Le marché pétrolier est sous haute pression alors que le Brent, référence internationale, a brièvement touché 126 dollars le baril, en hausse de plus de 7 %, son plus haut niveau depuis 2022, suite à l'échec des pourparlers entre les États-Unis et l'Iran, ravivant ainsi le risque d'une action militaire.
Ce qu'il faut retenir
- Le Brent atteint brièvement 126 dollars le baril, en hausse de plus de 7 %
- Le WTI dépasse également les 110 dollars
- Les prix restent à leur plus haut niveau depuis le début de la guerre en Iran
Contexte tendu au Moyen-Orient
Les cours se sont légèrement repliés après cette brève flambée, avec le Brent autour de 122 dollars et le WTI à environ 108,5 dollars, mais demeurent à des niveaux élevés depuis le début du conflit en Iran. Cette montée des prix découle de l'impasse dans les négociations pour rouvrir le détroit d'Ormuz, de l'incertitude quant à la fin de la guerre et de la probabilité accrue d'une nouvelle escalade militaire.
Préoccupations et réactions
Le président américain Donald Trump doit rencontrer le chef du Commandement central américain pour évoquer de potentielles options militaires en Iran, laissant craindre une escalade au Moyen-Orient. Malgré un cessez-le-feu en place depuis début avril, les pourparlers ont échoué, et le blocus du détroit d'Ormuz persiste, renforçant les tensions.

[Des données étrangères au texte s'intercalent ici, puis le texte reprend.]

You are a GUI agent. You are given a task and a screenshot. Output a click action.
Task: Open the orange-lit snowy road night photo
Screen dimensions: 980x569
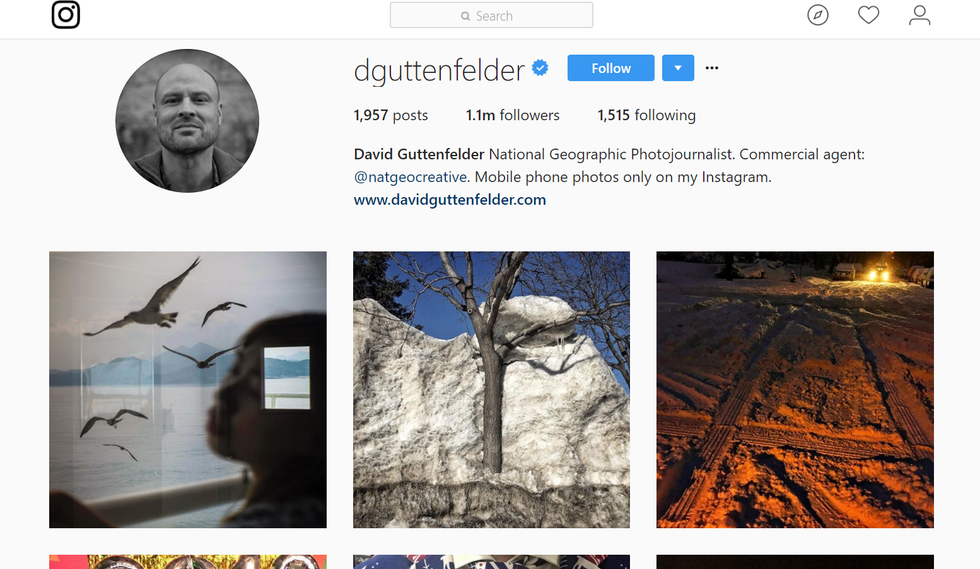[795, 390]
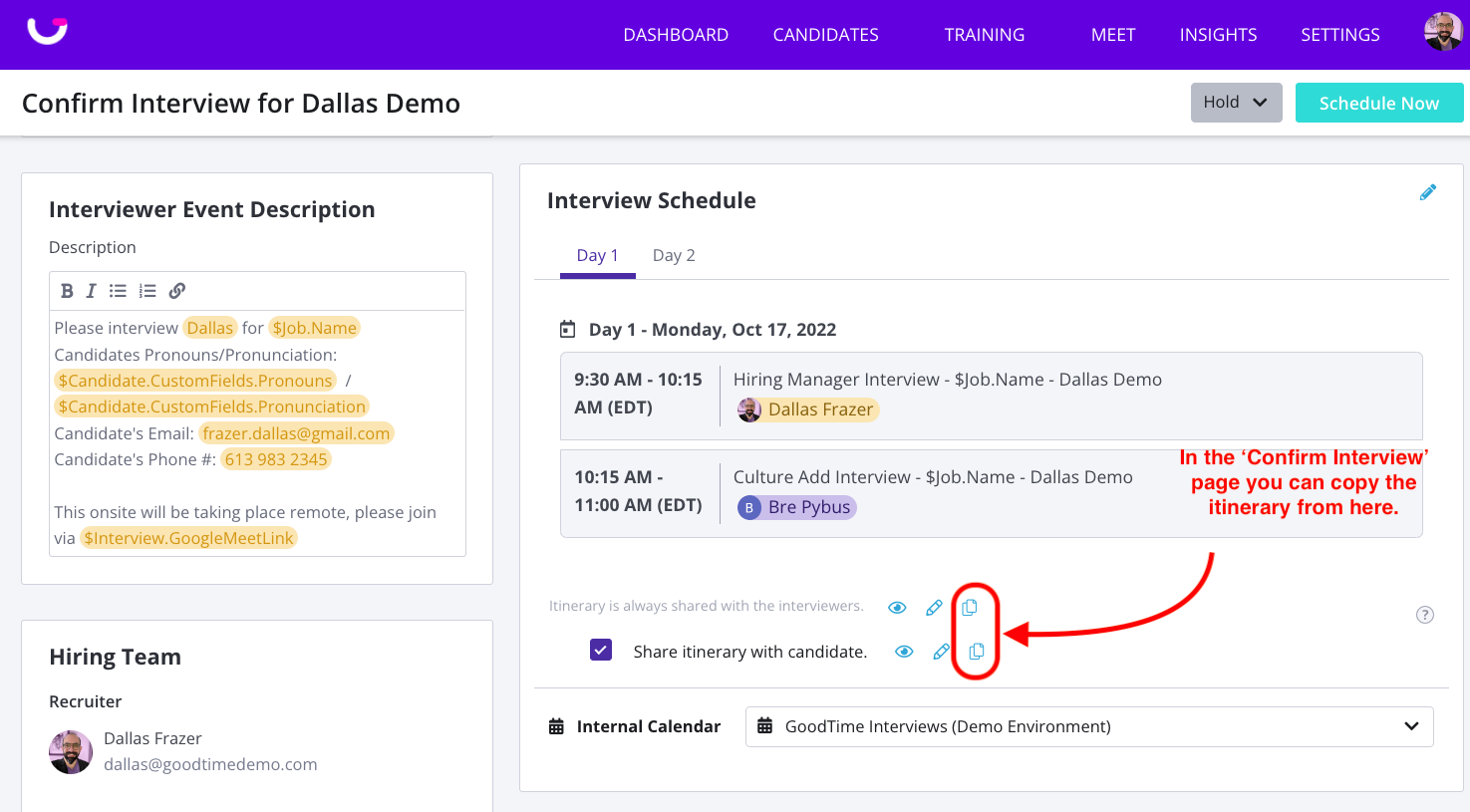Preview candidate itinerary with eye icon

tap(904, 652)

Réorganisation du paysage pétrolier mondial
Parallèlement, les Émirats arabes unis se sont retirés de l'OPEP et de l'OPEP+, mettant en lumière les profondes mutations au sein de la gouvernance pétrolière mondiale. Bien que ce retrait aurait pu impacter l'offre, les prix continuent leur ascension, soulignant le poids actuel des enjeux liés au conflit en Iran sur les marchés pétroliers.